[Start of Attachment]

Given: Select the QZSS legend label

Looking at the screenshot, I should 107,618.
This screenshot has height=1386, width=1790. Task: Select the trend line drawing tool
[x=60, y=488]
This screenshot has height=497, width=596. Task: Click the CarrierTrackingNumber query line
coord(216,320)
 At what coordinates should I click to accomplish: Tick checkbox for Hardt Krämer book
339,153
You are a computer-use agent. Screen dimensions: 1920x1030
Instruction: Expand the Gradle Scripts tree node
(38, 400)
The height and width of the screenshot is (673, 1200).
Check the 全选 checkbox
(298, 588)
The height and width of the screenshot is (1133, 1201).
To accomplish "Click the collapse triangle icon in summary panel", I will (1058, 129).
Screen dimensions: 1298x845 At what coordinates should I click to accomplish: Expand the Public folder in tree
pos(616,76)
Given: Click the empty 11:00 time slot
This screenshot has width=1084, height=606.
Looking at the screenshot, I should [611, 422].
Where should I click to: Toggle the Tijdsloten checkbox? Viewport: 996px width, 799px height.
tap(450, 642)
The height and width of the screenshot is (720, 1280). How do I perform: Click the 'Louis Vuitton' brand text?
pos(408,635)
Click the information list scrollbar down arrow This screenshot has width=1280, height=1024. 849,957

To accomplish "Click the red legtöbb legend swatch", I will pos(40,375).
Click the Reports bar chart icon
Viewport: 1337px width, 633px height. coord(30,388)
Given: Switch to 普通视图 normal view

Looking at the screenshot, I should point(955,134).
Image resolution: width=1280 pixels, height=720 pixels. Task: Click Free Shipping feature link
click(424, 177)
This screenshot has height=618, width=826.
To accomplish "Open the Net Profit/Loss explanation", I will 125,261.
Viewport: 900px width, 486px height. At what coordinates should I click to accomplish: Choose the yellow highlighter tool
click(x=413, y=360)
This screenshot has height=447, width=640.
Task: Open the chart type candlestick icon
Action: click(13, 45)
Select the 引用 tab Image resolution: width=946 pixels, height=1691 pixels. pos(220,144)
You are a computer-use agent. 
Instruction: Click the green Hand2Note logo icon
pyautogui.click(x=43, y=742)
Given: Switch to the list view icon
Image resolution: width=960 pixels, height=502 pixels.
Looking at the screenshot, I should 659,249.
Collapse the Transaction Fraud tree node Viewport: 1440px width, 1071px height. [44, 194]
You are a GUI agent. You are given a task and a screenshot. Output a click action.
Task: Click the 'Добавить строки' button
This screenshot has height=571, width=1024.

[End of Attachment]

◆ Task objective ◆
All lines above with the word "will" need to be reported.

◆ Solution to the problem ◆
To accomplish "Click the collapse triangle icon in summary panel", I will (1058, 129).
To accomplish "Click the red legtöbb legend swatch", I will pos(40,375).
To accomplish "Open the Net Profit/Loss explanation", I will 125,261.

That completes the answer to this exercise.